# Actions to take
- 1) Reproduce word for word the part of the piece about the filly Salt starting at "I met Salt my" and ending at "was still different.".
- 2) Carry on the account of the summer with the filly Salt on the Montana ranch, starting right after its last sentence.

Melissa Iozzo shares the story of Salt, “the filly that made it OK to be me,” and a summer spent on a Montana ranch that would change the course of her life.

From Melissa:

I still think of her all the time — all the time. I still think of the flight home from Montana to Boston, when I pretended to be asleep, even when my neighbor nudged me for meal time, because I knew if I opened my eyes I’d start crying again. I still think about the morning I had to leave her, how her and her sister escaped at 4 a.m. causing complete havoc throughout the ranch, which was a welcome distraction having a job to do (coral the young fillies and colts), before I had to leave for the airport at 4:30. Did she know? Was it on purpose?

I met Salt my junior year of college. I somehow convinced my professor to allow me to do an internship on a ranch learning how to gentle colts with John Ensign for college credits. Mind you, even though I was in college, liking horses was still far from “cool.” I was tortured and made fun of, nickered at in the hallways, and bullied up and down my entire high school career for being that horse crazy girl. I cared, of course; in high school being popular is pretty much number one priority no matter what anyone says — but my love for the sport couldn’t keep me away. It was better in college for sure, but I was still different.

Salt was a barely touched 4 year old Percheron/paint filly. It was ironic, I thought, that I had picked this mare to work with. I was on this ranch with about eight other girls from overseas. They were all really nice, and really beautiful, and tanned, and fit. I was not tanned, and not beautiful, and quite husky. They chose from assorted sleek and slender quarter horses and walking horses. One of the girls even made a comment how we all “looked like” our chosen mounts. Basically, she’s exactly right, I thought.

My first real “session” with Salt I remember spending four hours after our day of groundwork in her pen determined to get the burrs out of her tail with a can of WD-40 (this is a feat, a FEAT for a halter broke filly… just saying), and even more determined to convince her to let me put sunblock on her nose, which was raw and blistered from the Montana sun. I stayed out there with her while everyone else went inside and socialized.

# Data provided
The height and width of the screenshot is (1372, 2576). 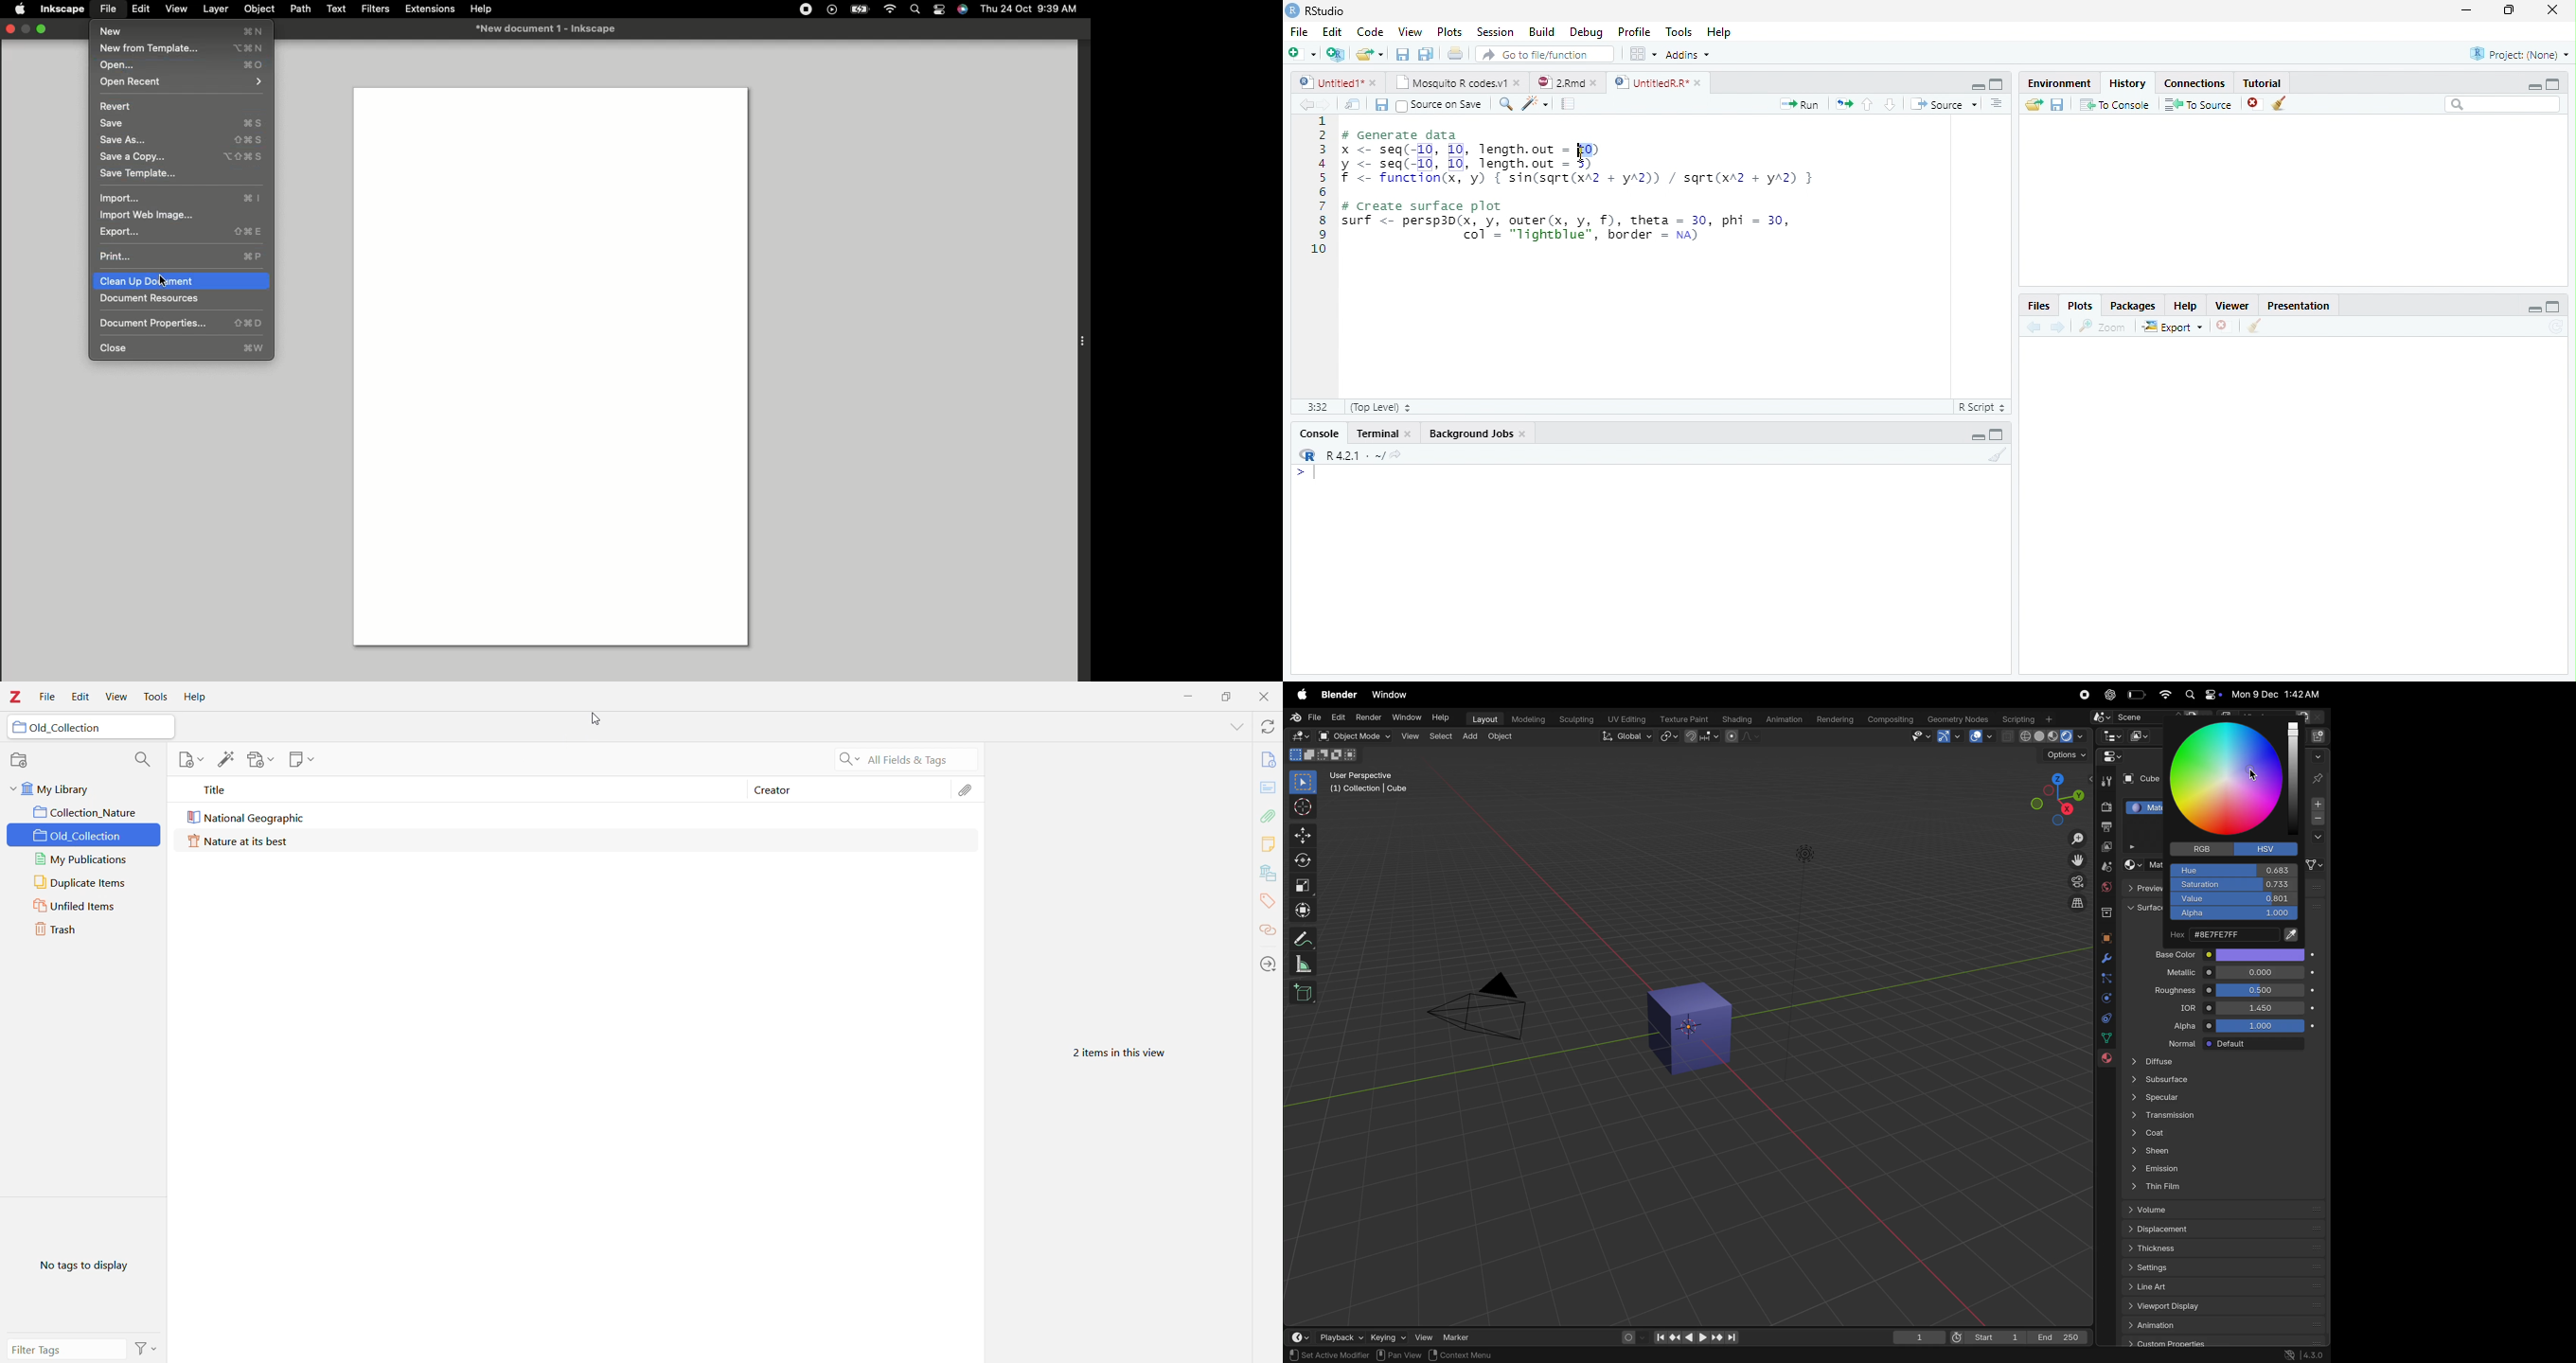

# Answers to the tasks
- 1)
I met Salt my junior year of college. I somehow convinced my professor to allow me to do an internship on a ranch learning how to gentle colts with John Ensign for college credits. Mind you, even though I was in college, liking horses was still far from “cool.” I was tortured and made fun of, nickered at in the hallways, and bullied up and down my entire high school career for being that horse crazy girl. I cared, of course; in high school being popular is pretty much number one priority no matter what anyone says — but my love for the sport couldn’t keep me away. It was better in college for sure, but I was still different.

- 2)
I remember thinking, this is it. This is where I need to decide — do I keep hating myself for what I am, “be cool” and go inside to watch MTV and drink diet soda with the other girls, or do I stay out here, in my ill-fitting, sweat-soaked clothes with this animal and actually DO something. After about an hour I could see everyone on the porch in their bikinis getting some rays. I could really use a tan — my flabby stomach and legs hadn’t seen the light of day in well, years. But I chose to stay — and no one bothered me. It’s a decision that I am so thankful I made still to this day, because really, those initial four hours with that mare changed my life forever.

It’s a bit too poetic and cliché for me to say that Salt “understood me,” but I’m not sure what else to call it. The other girls on the ranch were great — we still talk to this day — but none of them helped me like Salt did. She made me realize it was OK to be me, to be comfortable in my skin, to not always choose the “cool” option — to go with your heart. She taught me what love was, and she taught me how hard it can be to have to let go. Looking back I’m amazed at how much I thought I knew going out there, and how wrong I was about so many of life’s lessons.

The journeys Salt and I shared together through that month are too many too mention, and quite honestly a lot of them I’d like to just keep for myself — long, hot, dusty days in the Montana heat learning how to trust each other, learning what it meant to have a partner. At the end of it all I came away stronger, physically and mentally – and I like to think I did the same for Salt, from that first day where she was nervous and so was I, to my last trail ride on her, loping on the buckle through some of the most beautiful country I have ever dreamt of. I see her even in my mare Shy today, and I have her to thanks for every relationship between then and now that I have been able to build with confidence and love for myself.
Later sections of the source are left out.